_EXERCISE_. Each line from the one containing "Screen dimensions: 818x460" to the end of the entries below is to be set down exactly; the pictures are not.

_ENTRIES PROVIDED_.

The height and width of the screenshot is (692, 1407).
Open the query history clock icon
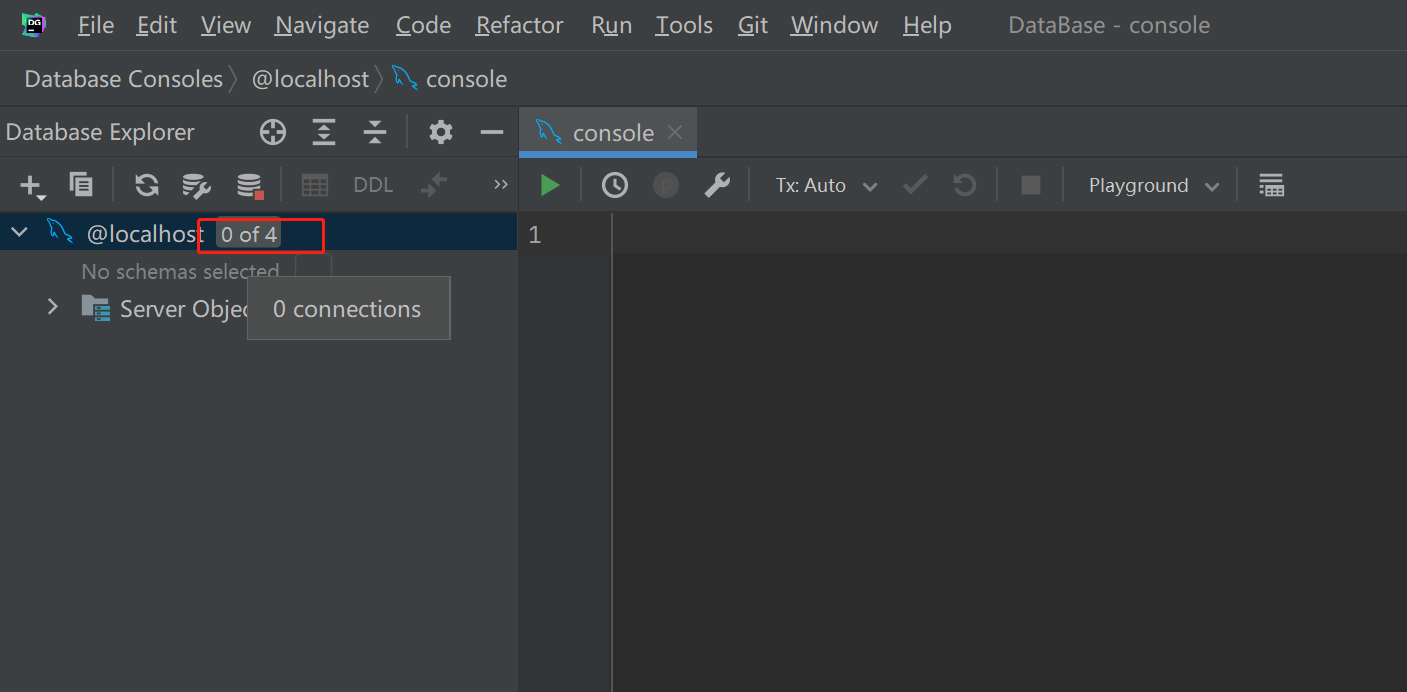coord(614,185)
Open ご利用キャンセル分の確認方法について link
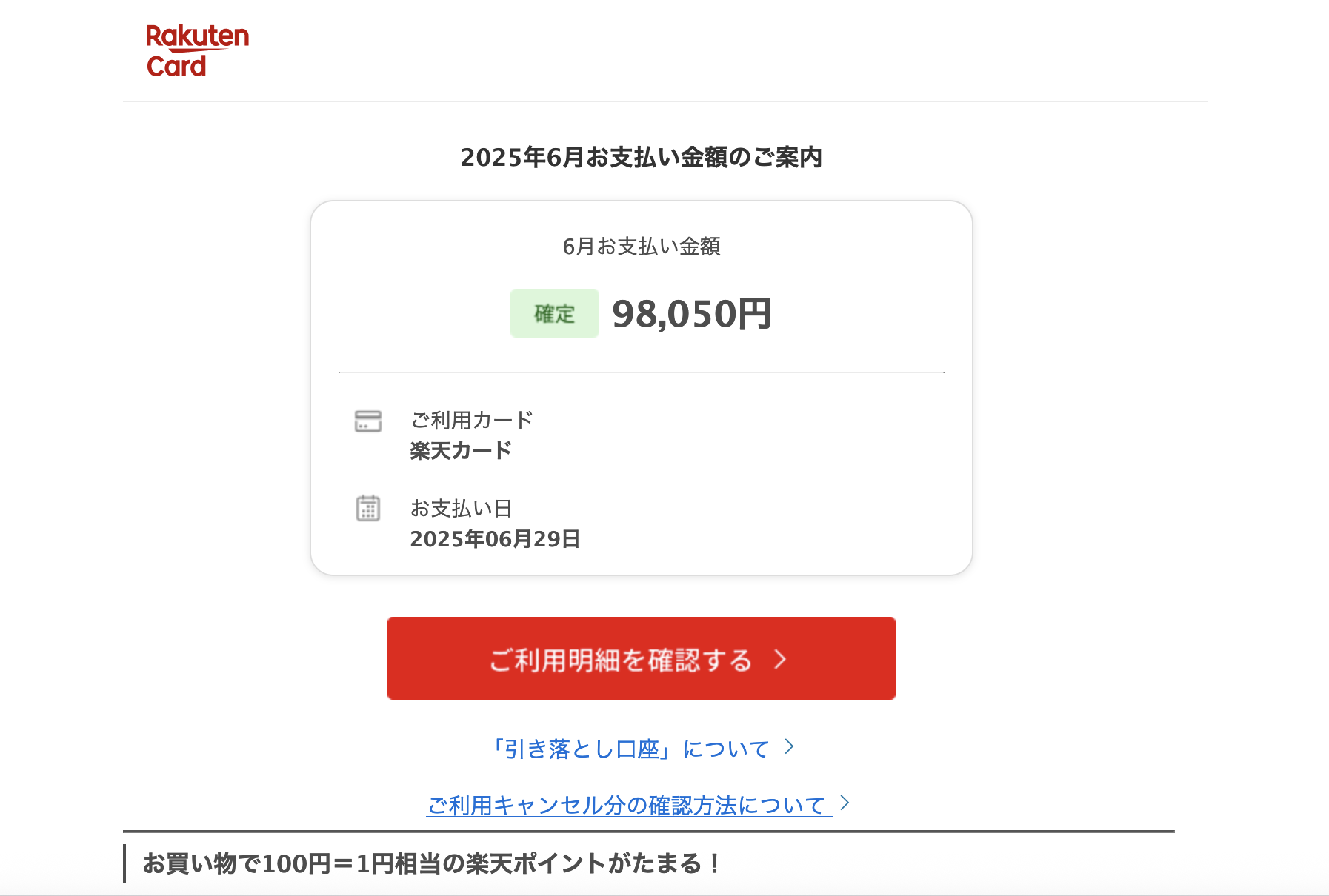This screenshot has width=1329, height=896. click(630, 805)
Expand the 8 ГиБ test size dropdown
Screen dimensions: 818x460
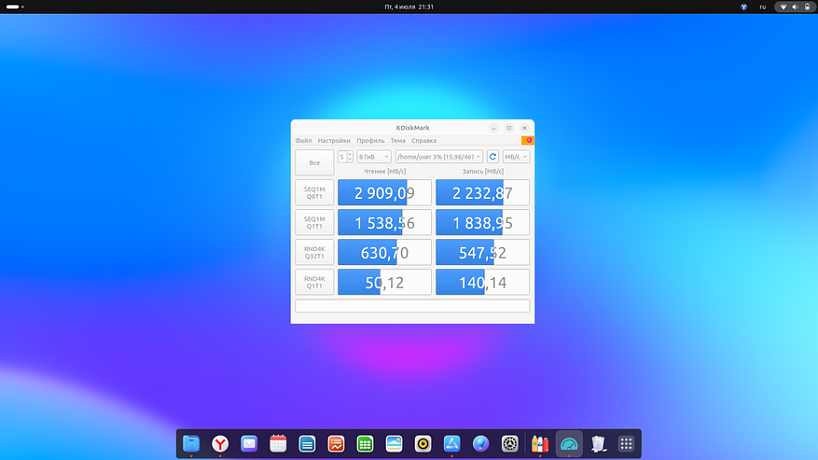tap(374, 157)
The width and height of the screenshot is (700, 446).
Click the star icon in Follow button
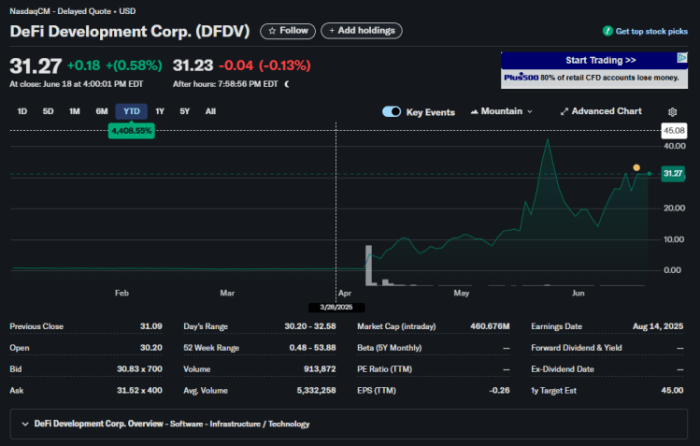pyautogui.click(x=272, y=31)
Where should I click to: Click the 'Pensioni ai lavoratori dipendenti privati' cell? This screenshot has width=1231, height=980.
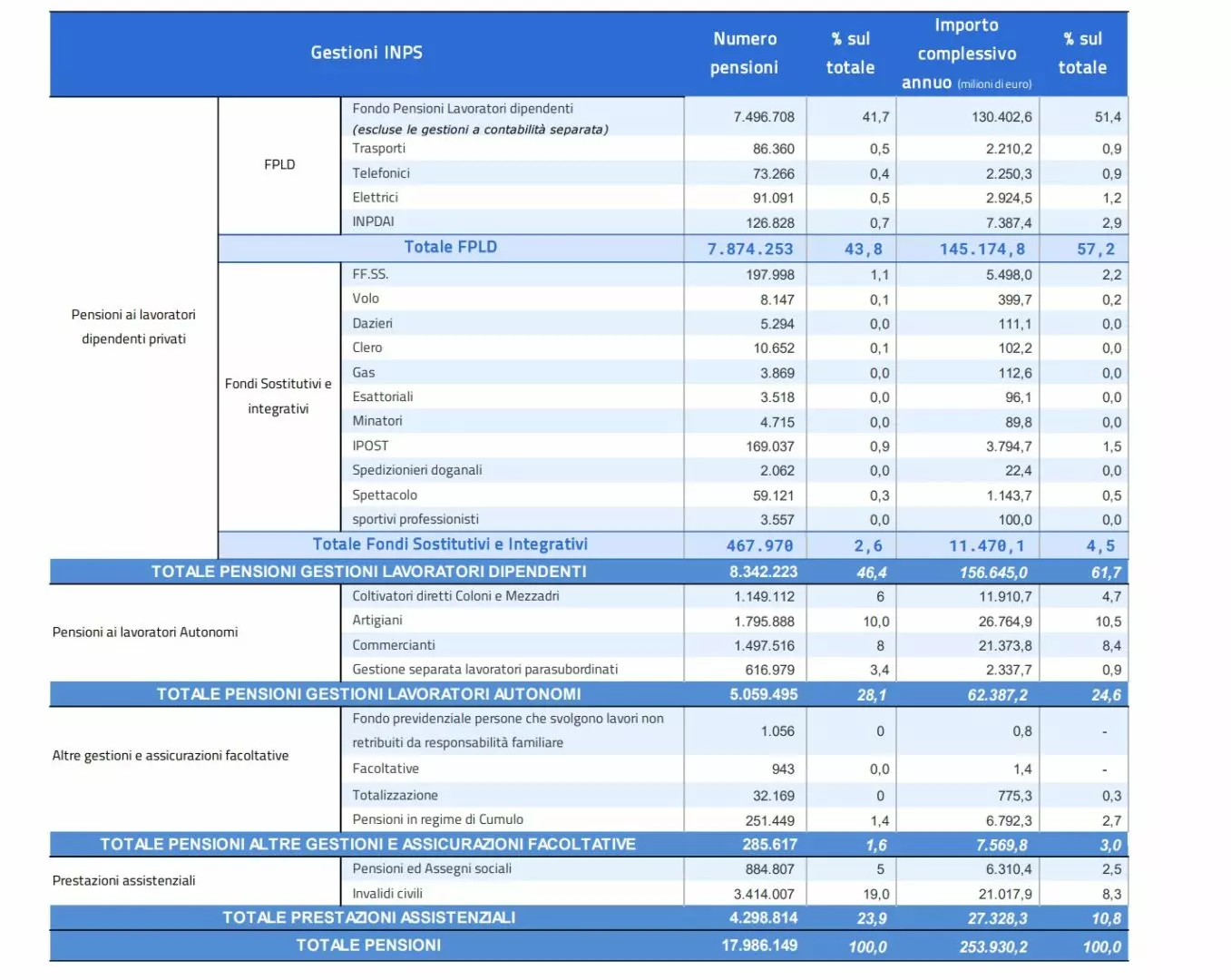click(x=133, y=327)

_RESULT BELOW_.
Screen dimensions: 818x460
tap(374, 157)
The width and height of the screenshot is (700, 446).
Click the star icon in Follow button
pyautogui.click(x=272, y=31)
Where should I click to: Click the 'Pensioni ai lavoratori dipendenti privati' cell? This screenshot has width=1231, height=980.
click(x=133, y=327)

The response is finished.